La compagnie Tangente travaille ici sur un registre mêlant théâtre et mouvement. Le parti pris consiste à partir des ressources du groupe, à faire émerger des formes depuis les envies, les textes, les gestes et les initiatives des participants. Ce positionnement rejoint la logique du dispositif départemental, qui encourage des formes de médiation culturelle inclusives et solidaires.

Des compétences utiles bien au-delà de la scène

Au fil des séances, les enfants développent des compétences qui débordent largement le cadre du spectacle. Regarder un interlocuteur, tenir un discours, prendre sa place dans un groupe, se concentrer, écouter, assumer une émotion, travailler en équipe : autant d’aptitudes qui comptent aussi dans un parcours scolaire, social et professionnel.

Dans sa présentation du dispositif, le Département souligne d’ailleurs plusieurs finalités : améliorer le bien-être des bénéficiaires, favoriser leur inclusion culturelle, transformer les parcours d’accompagnement, renforcer l’ancrage local et pérenniser les projets construits entre acteurs culturels et secteur médico-social. Consulter la page du dispositif.

Danse, dessin, chant : des révélations au fil des ateliers

Le travail mené a aussi permis de faire émerger des aptitudes inattendues. Certains jeunes se sont distingués dans la chorégraphie. D’autres ont révélé une forte sensibilité graphique ou une envie de chanter jusque-là peu exprimée. Dans ce type de parcours, la création agit aussi comme un révélateur : elle met en lumière des capacités parfois invisibles dans d’autres contextes.

Sur le terrain, les encadrants observent des enfants qui s’ouvrent, se redécouvrent ou prennent confiance dans des registres qu’ils n’exploraient pas auparavant.

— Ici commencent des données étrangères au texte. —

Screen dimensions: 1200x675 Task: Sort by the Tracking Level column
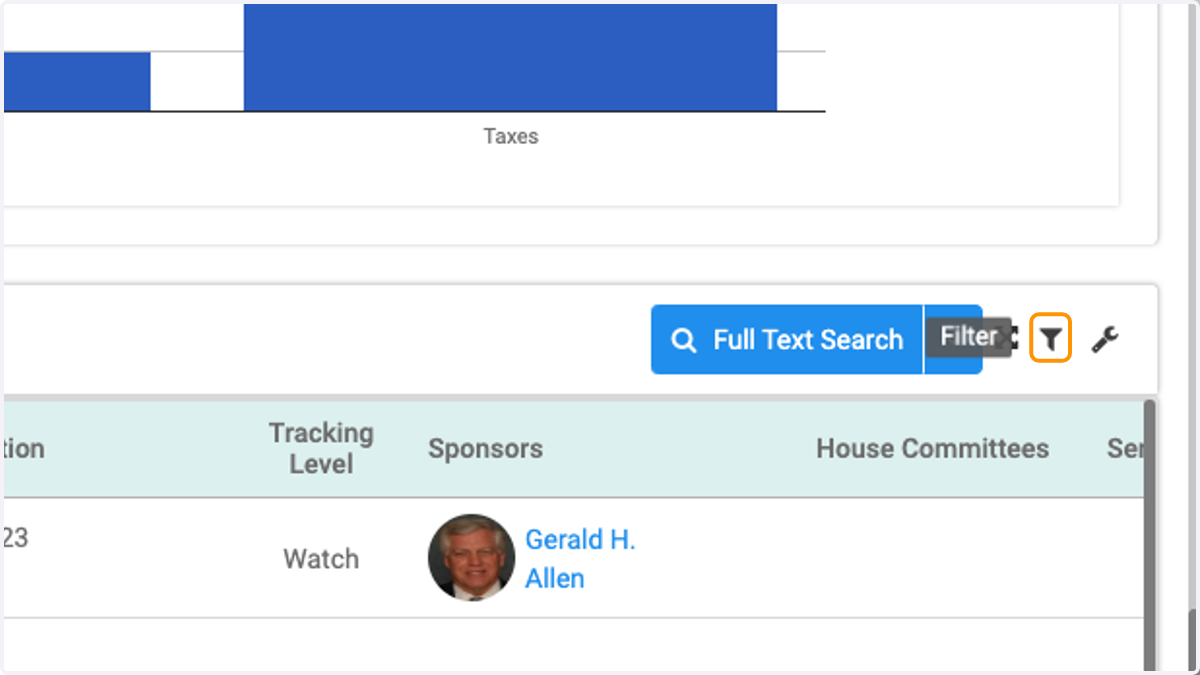321,449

C’est aussi l’un des marqueurs de ces projets culture-santé : déplacer le regard porté sur les participants en mettant en avant leurs ressources.

tv78, partenaire éditorial de Santé en cultures

La couverture de « Santé en cultures » s’inscrit dans un partenariat éditorial entre tv78 et le Conseil départemental des Yvelines.

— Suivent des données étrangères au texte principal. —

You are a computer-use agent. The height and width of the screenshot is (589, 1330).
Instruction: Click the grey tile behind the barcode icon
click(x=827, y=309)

tv78 assure la valorisation journalistique des projets, la mise en lumière des acteurs culturels et médico-sociaux du territoire et l’information du public sur les initiatives culture-santé.

Périmètre d’intervention 2025–2026 :

  • Un village dans la ville – Compagnie La Tangente
  • Équilibre, mouvements et inclusion ! – La Barbacane
  • J’ai la mémoire qui chante – École des 4 Z’Arts

Lire l’article de référence publié par tv78 sur le dispositif.

Un projet inscrit dans la durée jusqu’à l’été

La suite est déjà programmée. Le projet doit se poursuivre dans les prochaines semaines, avec une dernière répétition annoncée en juin avant une présentation officielle le 1er juillet. Cette temporalité longue correspond à l’esprit de « Santé en cultures », qui privilégie des parcours installés dans la durée plutôt que des interventions ponctuelles.

À Plaisir, l’enjeu est désormais de transformer l’essai. La restitution intermédiaire a permis de mesurer le chemin parcouru. La version finale du spectacle, elle, devra traduire ce que ce travail artistique aura produit chez les jeunes : davantage d’aisance, plus de confiance et une expérience collective valorisante.